For the first stage of the study, we counted with 38 participants with a mean age of 56 years (± 10), 13 years of education (± 5.6) and 30 (78%) were female.

The usability of the questionnaire, estimated by the System Usability Scale (SUS), was considered “good” for most patients (61%), familiars (50%) and “excellent” by nurses (42%), general practitioners (60%) and rheumatologists (80%). The mean was 70.6 (± 14.0) among all participants, with a minimum score of 32.5 and a maximum of 100. There was no association between SUS evaluation and the level education from participants (p = 0.092). Summing positive evaluation (good, excellent and best imaginable) the participants judgment was good, ranging from 60 to 100%. Regarding acceptance, 92% of the participants considered the MDHAQ a good instrument for following their rheumatologic symptoms.
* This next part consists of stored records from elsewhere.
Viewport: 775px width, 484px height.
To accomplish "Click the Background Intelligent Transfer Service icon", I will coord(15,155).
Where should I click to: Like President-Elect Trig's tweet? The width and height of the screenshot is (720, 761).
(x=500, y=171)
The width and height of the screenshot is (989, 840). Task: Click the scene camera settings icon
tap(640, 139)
According to Alexandre and Coluci [13] when assessing content validity index (CVI), the number of subjects must be also considered to define the cutoff point for agreement. In this study, a value not inferior to 0.78 was considered and this value was found on majority of items under consideration by professionals, with special emphasis on the evaluation of rheumatologist, greater public of interest in using the instrument, with a global CVI of 0.80 for MDHAQ and 0.97 for RAPID3.

Test–retest validation

The intraclass correlation coefficient for the test–retest of the instrument MDHAQ/RAPID3 was performed for 23 participants and has the following results for the categories of MDHAQ ICC 0.96 (95%CI: 0.90–0.98) and RAPID3 ICC 0.89 (95%CI: 0.75–0.96).

Clinical validation

The 129 patients included had mean age of 59 years (± 13), 108 were female (83.7%), median duration of disease were 13 years (25–75% interquartile range of 7–23), rheumatoid factor or Anti-CCP were present for 86.7% of the patients and 105 (81.4%) were using some synthetic disease-modifying antirheumatic drug (DMARD), 40 (31%) biological DMARD and 44 (34.1%) corticosteroids (Table 1).

Table 1 Characteristics of the validation study population (n = 129)

The internal consistency of the RAPID3 was estimated using Cronbach's α, and its general evaluation presented a coefficient of 0.85. The effect on Cronbach's α when individual component was assessed was 0.90 for the MDHAQ functional score, 0.72 for pain and 0.68 for the patient's global assessment. The internal consistency of the functional part of the MDHAQ had a Cronbach's α coefficient of 0.91, and there was no discrepant item or whose removal would cause a relevant impact on the internal consistency of the questionnaire.

The median time to complete the electronic MDHAQ was 20 min (25–75% interquartile range of 15–28) and for the RAPID3 5 min (25–75% interquartile range of 3–6).

The correlation of RAPID3 with CDAI and SDAI was 0.88 (p < 0.001) and 0.89 (p < 0.001), respectively, and 0.53 for DAS28 (ESR) (p < 0.001), other correlations are shown in Table 2.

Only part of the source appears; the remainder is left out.